Post by Cholmondely »

Old Murgh wrote: Fri Dec 31, 2021 9:15 pm
Redspear wrote: Fri Dec 31, 2021 8:41 pm
Old Murgh wrote: Fri Dec 31, 2021 7:12 pm
Bugger, it's in java. I feel rather more helpless.
Javascript I think :? ... Having never learned either of them I could be wrong :lol:
:) I'll post a code example when I have more time.
Yes, I'm trying to pick up some things I used to know but have mostly forgotten about pLists (I gather a MacOSX preference back when]. This later javascript development is a bit too much for me now.

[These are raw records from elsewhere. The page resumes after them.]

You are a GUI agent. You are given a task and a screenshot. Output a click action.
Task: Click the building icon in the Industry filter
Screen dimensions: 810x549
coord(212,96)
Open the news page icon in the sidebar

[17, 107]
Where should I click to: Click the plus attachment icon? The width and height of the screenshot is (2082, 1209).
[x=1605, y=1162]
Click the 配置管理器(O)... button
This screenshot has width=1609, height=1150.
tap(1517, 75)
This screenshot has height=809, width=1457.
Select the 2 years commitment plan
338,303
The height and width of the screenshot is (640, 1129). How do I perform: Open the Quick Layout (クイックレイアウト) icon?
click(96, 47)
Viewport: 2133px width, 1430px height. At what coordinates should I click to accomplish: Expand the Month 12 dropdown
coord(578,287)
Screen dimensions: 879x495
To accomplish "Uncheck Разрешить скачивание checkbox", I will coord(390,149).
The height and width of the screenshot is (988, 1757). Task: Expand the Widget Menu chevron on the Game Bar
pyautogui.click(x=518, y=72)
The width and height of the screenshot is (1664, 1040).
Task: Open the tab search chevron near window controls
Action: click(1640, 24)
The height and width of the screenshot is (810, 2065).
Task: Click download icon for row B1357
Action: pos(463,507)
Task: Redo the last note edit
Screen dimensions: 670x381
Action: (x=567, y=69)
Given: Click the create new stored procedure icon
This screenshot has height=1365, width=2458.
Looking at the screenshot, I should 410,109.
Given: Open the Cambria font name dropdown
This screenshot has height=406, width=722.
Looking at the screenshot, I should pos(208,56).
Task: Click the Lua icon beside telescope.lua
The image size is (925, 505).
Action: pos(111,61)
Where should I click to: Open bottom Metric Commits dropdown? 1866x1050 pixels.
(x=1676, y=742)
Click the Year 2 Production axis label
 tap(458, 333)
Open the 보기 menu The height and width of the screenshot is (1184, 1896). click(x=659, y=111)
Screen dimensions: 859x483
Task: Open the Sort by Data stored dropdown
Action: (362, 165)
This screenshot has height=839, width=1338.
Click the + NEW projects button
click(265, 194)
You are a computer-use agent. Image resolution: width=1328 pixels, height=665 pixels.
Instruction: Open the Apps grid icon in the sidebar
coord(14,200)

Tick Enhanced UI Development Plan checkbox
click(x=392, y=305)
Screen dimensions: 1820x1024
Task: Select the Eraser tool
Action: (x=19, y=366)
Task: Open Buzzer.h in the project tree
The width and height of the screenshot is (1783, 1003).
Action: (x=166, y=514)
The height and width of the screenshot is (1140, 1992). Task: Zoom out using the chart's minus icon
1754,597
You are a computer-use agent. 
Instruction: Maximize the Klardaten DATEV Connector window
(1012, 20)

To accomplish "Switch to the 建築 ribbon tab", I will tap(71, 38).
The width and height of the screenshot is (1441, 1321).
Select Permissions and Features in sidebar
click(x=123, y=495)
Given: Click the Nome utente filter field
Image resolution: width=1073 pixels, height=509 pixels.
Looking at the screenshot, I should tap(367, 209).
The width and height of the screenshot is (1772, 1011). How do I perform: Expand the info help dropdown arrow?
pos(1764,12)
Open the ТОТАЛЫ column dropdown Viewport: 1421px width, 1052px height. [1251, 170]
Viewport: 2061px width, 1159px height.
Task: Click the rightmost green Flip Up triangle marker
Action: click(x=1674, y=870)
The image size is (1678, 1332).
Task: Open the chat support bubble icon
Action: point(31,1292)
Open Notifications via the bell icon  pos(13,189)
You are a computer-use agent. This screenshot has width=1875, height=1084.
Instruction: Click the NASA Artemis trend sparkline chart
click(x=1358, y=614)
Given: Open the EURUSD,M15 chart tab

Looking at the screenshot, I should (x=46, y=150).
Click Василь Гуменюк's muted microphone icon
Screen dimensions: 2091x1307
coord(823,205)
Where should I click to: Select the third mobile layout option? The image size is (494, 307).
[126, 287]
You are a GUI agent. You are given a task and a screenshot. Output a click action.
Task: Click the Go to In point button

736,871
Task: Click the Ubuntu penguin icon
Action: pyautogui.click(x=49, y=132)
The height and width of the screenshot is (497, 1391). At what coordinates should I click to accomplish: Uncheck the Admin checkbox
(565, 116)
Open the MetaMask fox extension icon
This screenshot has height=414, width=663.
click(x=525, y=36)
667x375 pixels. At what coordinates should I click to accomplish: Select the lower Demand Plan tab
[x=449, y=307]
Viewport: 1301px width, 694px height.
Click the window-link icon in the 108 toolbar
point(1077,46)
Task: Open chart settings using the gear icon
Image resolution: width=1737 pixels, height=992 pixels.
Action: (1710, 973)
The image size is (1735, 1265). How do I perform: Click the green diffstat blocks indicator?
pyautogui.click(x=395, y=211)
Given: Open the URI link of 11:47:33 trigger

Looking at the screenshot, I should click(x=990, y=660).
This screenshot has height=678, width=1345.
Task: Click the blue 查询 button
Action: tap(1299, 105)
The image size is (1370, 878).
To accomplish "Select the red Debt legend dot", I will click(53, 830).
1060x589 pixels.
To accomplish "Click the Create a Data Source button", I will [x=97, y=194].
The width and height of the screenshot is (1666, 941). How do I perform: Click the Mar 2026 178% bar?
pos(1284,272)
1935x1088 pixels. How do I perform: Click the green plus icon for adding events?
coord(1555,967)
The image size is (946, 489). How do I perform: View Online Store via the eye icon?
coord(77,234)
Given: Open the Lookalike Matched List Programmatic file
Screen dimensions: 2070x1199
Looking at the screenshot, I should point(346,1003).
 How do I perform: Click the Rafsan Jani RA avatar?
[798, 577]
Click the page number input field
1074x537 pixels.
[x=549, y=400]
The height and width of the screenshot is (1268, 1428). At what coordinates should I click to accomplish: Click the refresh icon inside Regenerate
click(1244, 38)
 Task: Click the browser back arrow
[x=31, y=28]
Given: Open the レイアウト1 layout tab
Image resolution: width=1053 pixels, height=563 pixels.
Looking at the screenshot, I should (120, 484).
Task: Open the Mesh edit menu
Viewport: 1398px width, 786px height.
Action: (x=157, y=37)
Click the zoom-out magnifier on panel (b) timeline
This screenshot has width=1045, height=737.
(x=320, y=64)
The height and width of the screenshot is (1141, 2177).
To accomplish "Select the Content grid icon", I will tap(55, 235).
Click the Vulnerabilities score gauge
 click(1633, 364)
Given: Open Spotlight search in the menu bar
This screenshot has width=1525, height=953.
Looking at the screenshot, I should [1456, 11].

Looking forward to examples at your leisure.

Happy new year.
The legacy scripts still work just fine. There are some changes (eg. with markets: stations now need to have a market defined in either legacy script or javascript or the market will not work, the AI's for npc's are much more complex, and I'm unsure to what extent the old AI's still work). And javascript is supposedly far more flexible.

I'm currently playing with Hotrods (written in OpenStep). Seems to work just fine and adds lots of fun to my game....

Happy New Year to you too!
Comments wanted:
Missing OXPs? What do you think is missing?
Lore: The economics of ship building How many built for Aronar?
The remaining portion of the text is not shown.